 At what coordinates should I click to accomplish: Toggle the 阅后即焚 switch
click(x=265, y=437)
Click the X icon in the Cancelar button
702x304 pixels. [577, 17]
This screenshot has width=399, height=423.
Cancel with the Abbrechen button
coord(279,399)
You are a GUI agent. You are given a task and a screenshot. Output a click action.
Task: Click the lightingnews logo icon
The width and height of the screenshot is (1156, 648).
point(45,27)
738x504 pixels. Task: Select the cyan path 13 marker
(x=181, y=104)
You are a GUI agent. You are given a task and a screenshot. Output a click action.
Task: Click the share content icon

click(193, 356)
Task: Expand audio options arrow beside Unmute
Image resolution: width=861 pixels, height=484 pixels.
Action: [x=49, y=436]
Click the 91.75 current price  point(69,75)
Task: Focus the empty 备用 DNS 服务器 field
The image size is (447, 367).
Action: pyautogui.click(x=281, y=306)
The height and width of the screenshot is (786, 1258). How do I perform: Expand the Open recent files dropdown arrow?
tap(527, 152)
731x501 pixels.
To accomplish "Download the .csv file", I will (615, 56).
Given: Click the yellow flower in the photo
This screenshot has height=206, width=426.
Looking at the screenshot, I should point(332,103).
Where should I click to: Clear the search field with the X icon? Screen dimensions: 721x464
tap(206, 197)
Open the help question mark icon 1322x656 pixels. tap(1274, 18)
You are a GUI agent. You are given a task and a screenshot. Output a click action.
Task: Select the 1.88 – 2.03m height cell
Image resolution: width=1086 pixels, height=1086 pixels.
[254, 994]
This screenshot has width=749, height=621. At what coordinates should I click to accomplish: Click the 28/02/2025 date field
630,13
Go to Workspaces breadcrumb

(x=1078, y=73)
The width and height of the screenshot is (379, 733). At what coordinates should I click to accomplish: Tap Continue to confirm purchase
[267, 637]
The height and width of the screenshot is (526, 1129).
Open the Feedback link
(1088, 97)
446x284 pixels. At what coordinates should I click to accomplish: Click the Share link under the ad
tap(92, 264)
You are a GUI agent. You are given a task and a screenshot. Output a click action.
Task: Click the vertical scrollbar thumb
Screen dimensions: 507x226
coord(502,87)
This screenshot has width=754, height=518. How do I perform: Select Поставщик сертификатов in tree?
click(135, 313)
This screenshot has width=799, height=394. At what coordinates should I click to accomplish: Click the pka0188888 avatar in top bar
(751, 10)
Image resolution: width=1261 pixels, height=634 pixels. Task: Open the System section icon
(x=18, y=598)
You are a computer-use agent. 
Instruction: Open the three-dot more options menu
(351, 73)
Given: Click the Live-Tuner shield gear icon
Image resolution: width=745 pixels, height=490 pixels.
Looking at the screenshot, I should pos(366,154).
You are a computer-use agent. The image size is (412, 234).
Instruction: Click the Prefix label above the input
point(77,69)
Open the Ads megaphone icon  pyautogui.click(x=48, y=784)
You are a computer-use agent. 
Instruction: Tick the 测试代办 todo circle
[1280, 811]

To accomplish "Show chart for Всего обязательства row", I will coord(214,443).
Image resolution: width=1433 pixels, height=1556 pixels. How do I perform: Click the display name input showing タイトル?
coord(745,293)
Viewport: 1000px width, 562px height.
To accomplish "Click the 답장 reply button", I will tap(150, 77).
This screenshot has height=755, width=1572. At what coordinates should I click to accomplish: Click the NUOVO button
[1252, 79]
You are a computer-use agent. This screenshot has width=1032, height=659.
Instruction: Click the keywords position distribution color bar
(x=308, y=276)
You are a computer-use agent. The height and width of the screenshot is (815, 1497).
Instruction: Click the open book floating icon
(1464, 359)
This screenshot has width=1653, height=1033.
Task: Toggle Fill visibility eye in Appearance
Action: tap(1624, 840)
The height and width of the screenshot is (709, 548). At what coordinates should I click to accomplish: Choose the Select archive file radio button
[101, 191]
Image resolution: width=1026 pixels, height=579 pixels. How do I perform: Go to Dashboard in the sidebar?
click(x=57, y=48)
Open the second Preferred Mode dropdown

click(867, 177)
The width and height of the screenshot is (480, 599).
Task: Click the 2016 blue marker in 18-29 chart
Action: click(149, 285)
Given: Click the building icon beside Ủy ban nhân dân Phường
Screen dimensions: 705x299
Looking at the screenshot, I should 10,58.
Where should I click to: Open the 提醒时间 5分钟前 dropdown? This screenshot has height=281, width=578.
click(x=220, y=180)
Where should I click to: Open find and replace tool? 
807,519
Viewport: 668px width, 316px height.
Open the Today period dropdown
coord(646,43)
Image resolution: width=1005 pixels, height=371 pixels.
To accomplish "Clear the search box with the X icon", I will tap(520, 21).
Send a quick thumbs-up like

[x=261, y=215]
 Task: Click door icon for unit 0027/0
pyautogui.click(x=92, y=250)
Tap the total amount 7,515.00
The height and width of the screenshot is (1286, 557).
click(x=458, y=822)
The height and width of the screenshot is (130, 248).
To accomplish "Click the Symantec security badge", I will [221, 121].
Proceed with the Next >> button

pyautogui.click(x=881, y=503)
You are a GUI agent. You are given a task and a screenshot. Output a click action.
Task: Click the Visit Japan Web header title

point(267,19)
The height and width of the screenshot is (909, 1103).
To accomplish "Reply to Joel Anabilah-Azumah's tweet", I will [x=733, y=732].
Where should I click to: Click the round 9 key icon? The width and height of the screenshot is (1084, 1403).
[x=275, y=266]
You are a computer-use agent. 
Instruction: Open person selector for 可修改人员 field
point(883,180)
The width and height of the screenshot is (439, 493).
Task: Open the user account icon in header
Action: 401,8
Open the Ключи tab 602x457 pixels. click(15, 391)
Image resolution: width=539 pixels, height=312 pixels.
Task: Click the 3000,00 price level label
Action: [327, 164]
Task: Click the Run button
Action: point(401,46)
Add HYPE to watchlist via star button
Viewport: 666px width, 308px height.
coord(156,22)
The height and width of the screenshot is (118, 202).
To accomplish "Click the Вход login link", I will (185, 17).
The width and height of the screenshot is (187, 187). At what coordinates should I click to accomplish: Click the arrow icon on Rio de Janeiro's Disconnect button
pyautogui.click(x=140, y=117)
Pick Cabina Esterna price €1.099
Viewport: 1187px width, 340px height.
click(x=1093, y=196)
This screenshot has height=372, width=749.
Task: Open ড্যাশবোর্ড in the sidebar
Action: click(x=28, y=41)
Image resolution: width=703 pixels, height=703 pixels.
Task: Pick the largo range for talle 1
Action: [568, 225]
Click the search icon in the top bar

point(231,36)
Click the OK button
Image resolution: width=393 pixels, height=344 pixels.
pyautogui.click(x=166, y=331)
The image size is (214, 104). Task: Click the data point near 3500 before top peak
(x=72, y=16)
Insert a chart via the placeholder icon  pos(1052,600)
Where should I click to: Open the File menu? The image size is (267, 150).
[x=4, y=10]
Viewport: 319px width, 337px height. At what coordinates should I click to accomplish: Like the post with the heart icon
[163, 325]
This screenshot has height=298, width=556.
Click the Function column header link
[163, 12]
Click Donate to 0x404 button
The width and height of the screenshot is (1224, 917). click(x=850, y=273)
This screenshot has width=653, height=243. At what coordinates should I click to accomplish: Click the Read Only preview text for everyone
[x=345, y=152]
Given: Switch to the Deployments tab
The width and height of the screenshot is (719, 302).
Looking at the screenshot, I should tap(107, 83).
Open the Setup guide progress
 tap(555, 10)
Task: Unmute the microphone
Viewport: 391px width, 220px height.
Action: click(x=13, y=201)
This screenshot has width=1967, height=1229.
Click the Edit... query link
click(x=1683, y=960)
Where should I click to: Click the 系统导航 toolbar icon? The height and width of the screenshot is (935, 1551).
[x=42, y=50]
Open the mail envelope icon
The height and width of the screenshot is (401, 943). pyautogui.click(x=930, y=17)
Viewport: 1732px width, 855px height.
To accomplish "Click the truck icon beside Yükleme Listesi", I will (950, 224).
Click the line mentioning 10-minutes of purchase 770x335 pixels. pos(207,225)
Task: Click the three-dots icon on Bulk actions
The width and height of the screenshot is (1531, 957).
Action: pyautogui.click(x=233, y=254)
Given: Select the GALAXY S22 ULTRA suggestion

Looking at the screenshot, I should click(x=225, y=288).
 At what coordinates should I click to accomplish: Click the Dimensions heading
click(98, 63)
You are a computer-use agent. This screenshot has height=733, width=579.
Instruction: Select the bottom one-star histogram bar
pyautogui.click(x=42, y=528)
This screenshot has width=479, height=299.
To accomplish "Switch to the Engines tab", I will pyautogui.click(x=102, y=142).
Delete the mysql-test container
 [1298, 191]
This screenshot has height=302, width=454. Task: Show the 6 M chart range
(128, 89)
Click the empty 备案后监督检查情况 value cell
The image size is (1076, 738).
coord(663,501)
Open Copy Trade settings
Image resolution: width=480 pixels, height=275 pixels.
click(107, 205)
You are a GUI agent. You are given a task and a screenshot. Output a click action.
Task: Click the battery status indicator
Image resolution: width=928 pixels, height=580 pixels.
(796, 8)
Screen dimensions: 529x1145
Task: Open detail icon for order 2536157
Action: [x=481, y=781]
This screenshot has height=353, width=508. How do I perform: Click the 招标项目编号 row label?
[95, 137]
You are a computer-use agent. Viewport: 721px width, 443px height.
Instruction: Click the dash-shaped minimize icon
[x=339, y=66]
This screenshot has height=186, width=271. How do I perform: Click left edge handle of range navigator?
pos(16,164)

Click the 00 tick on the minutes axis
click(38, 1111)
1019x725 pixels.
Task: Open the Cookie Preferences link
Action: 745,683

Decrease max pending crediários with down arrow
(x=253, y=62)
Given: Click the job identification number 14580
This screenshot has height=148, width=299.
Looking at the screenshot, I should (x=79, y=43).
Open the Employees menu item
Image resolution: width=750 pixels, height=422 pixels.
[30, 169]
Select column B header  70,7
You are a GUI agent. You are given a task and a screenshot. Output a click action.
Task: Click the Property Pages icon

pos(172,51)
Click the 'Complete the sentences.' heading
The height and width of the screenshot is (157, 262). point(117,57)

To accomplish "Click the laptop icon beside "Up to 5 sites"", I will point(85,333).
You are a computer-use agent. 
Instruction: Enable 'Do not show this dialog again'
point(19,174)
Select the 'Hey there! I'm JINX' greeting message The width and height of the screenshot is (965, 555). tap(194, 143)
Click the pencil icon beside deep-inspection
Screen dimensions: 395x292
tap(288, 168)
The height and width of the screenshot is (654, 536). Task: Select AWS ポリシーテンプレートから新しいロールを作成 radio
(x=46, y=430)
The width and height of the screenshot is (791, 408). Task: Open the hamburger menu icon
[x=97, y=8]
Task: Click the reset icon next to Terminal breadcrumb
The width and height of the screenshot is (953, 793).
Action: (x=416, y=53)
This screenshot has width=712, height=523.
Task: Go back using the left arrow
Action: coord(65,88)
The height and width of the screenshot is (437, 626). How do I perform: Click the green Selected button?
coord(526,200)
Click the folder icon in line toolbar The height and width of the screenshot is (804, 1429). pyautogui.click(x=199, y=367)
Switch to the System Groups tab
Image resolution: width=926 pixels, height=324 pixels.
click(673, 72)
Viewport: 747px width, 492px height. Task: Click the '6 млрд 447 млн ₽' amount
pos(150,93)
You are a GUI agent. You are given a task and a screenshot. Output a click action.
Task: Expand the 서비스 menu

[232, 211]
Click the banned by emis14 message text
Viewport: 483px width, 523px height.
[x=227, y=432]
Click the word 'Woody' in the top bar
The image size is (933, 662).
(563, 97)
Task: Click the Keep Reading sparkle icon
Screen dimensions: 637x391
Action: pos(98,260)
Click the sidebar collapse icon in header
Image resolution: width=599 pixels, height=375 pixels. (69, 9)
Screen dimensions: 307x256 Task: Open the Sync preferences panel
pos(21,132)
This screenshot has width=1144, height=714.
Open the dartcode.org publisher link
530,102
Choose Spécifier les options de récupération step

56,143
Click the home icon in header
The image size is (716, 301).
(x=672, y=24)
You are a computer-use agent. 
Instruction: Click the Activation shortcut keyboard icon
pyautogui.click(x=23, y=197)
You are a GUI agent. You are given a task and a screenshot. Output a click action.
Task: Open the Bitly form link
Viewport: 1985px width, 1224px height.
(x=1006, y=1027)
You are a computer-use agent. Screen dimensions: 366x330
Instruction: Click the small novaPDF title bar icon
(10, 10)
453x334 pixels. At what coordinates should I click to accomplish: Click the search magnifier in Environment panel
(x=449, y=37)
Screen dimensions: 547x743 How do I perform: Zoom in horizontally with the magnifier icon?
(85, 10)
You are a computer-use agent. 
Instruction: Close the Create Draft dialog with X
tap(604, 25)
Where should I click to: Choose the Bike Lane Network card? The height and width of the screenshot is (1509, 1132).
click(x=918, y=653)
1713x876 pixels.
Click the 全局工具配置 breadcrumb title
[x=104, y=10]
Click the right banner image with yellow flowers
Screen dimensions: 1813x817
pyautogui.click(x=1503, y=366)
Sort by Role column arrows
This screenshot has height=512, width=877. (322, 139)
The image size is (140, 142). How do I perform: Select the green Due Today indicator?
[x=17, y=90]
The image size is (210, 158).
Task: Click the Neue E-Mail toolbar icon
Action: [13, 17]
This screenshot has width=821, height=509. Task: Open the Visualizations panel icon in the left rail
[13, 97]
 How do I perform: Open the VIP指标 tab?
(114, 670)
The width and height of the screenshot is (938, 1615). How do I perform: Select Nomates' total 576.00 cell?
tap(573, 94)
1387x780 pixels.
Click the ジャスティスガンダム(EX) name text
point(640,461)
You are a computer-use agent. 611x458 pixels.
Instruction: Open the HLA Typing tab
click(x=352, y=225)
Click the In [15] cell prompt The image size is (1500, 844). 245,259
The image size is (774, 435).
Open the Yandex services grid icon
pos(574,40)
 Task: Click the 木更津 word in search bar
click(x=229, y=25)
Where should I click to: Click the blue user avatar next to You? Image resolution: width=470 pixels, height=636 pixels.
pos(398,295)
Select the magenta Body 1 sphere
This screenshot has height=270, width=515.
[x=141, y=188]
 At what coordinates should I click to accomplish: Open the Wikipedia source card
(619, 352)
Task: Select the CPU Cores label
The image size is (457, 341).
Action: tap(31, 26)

========

Exercise:
Rename "computer-use agent" to "desktop agent" in everything from the line containing "The height and width of the screenshot is (526, 1129)." down to the line containing "Open the Ads", and give those lines back with nothing else changed.

Expected answer:
The height and width of the screenshot is (526, 1129).
Open the Feedback link
(1088, 97)
446x284 pixels. At what coordinates should I click to accomplish: Click the Share link under the ad
tap(92, 264)
You are a GUI agent. You are given a task and a screenshot. Output a click action.
Task: Click the vertical scrollbar thumb
Screen dimensions: 507x226
coord(502,87)
This screenshot has width=754, height=518. How do I perform: Select Поставщик сертификатов in tree?
click(135, 313)
This screenshot has width=799, height=394. At what coordinates should I click to accomplish: Click the pka0188888 avatar in top bar
(751, 10)
Image resolution: width=1261 pixels, height=634 pixels. Task: Open the System section icon
(x=18, y=598)
You are a desktop agent. 
Instruction: Open the three-dot more options menu
(351, 73)
Given: Click the Live-Tuner shield gear icon
Image resolution: width=745 pixels, height=490 pixels.
Looking at the screenshot, I should pos(366,154).
You are a desktop agent. The image size is (412, 234).
Instruction: Click the Prefix label above the input
point(77,69)
Open the Ads megaphone icon  pyautogui.click(x=48, y=784)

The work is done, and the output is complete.